» EXERCISE AIM
Extract each line below that contains the string "height". Treat uppercase and lowercase as different.
-- start of GIVEN INFORMATION --
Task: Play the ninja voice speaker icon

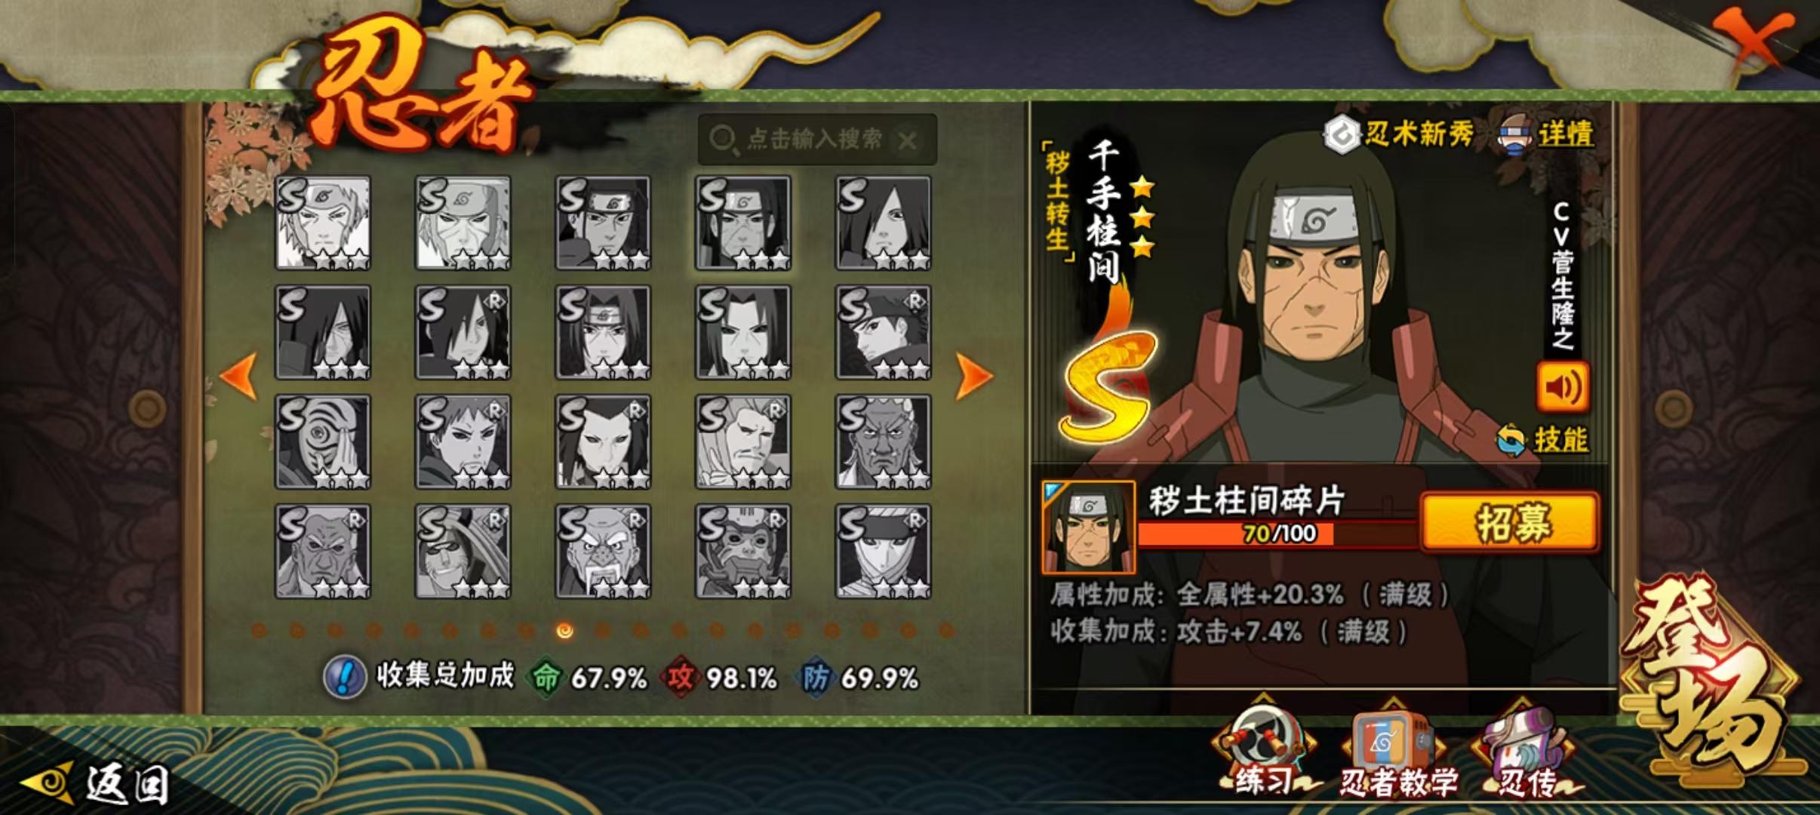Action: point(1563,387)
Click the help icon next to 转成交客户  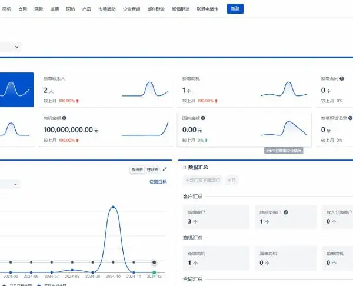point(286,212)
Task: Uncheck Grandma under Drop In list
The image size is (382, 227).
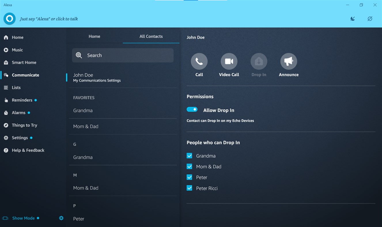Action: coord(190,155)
-- end of GIVEN INFORMATION --
-- start of GIVEN INFORMATION --
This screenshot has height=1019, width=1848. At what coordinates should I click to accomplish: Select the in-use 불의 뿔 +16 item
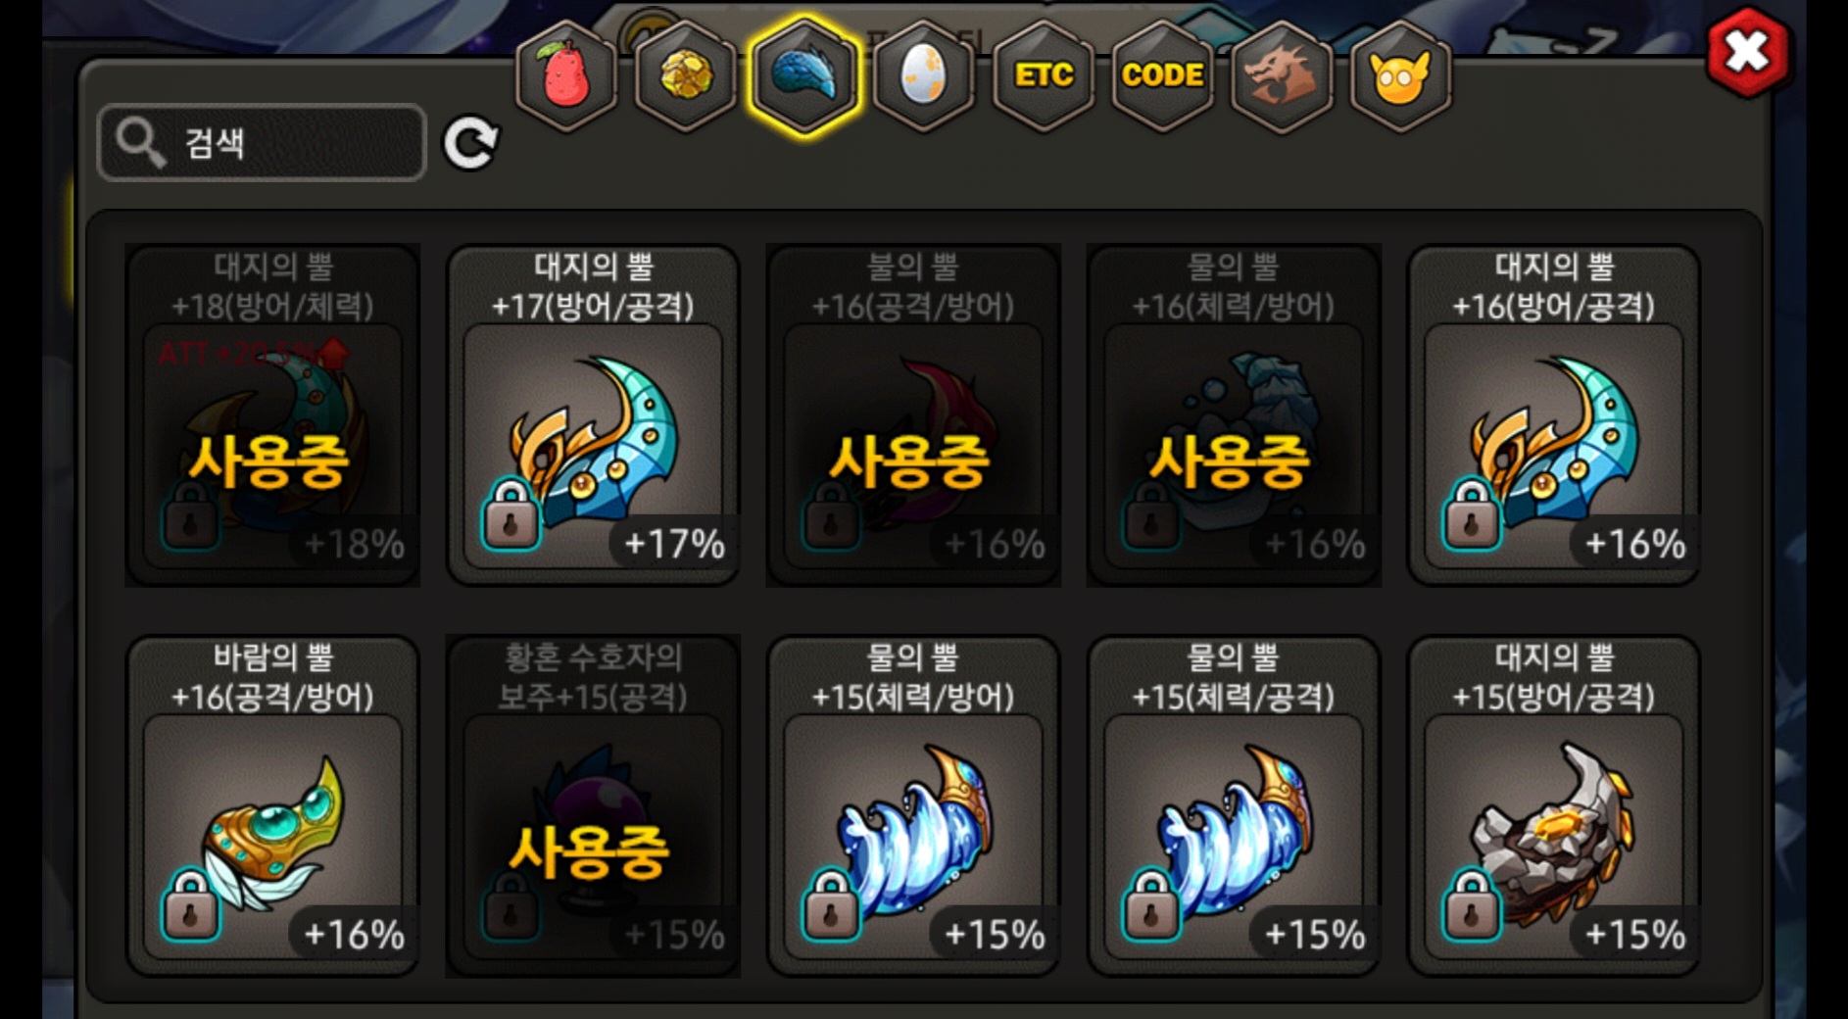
-- end of GIVEN INFORMATION --
-- start of GIVEN INFORMATION --
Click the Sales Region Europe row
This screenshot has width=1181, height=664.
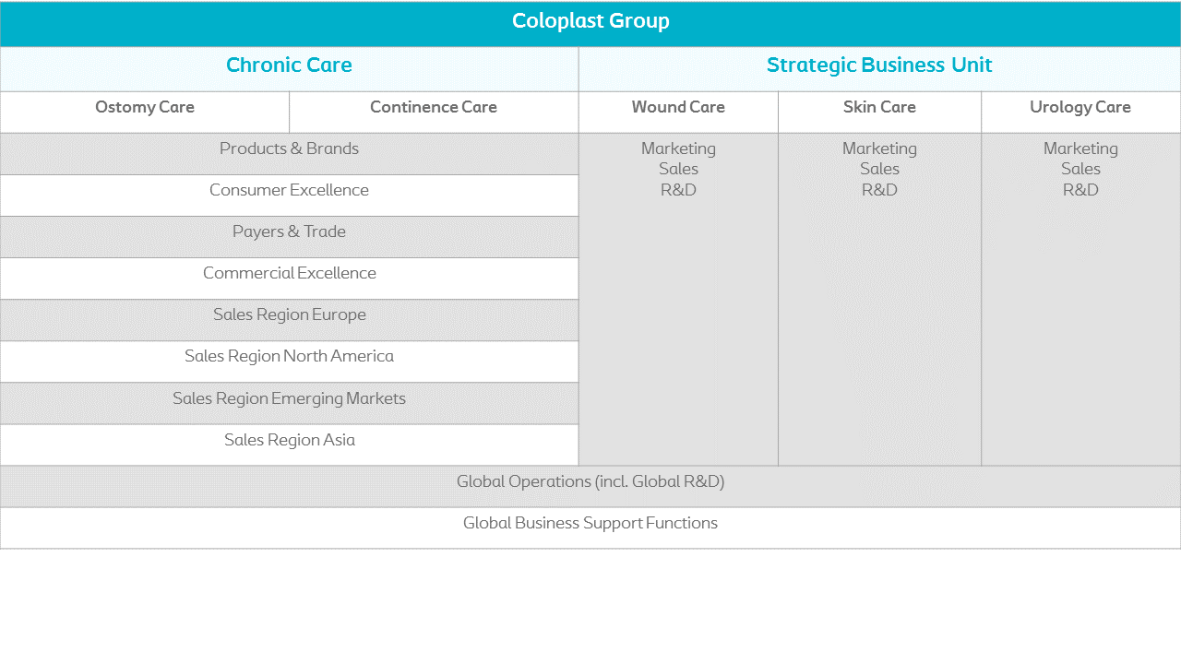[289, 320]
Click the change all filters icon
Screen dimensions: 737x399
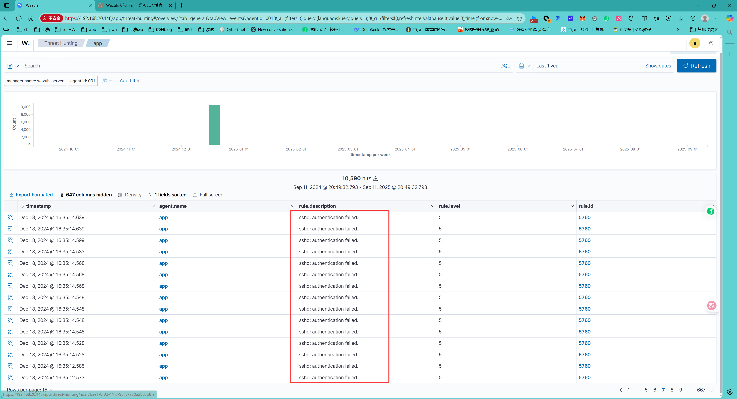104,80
-- end of GIVEN INFORMATION --
» CORRECT ANSWER
This screenshot has height=1019, width=1848. At what coordinates should I click to accomplish: Select the in-use 불의 뿔 +16 item
This screenshot has width=1181, height=664.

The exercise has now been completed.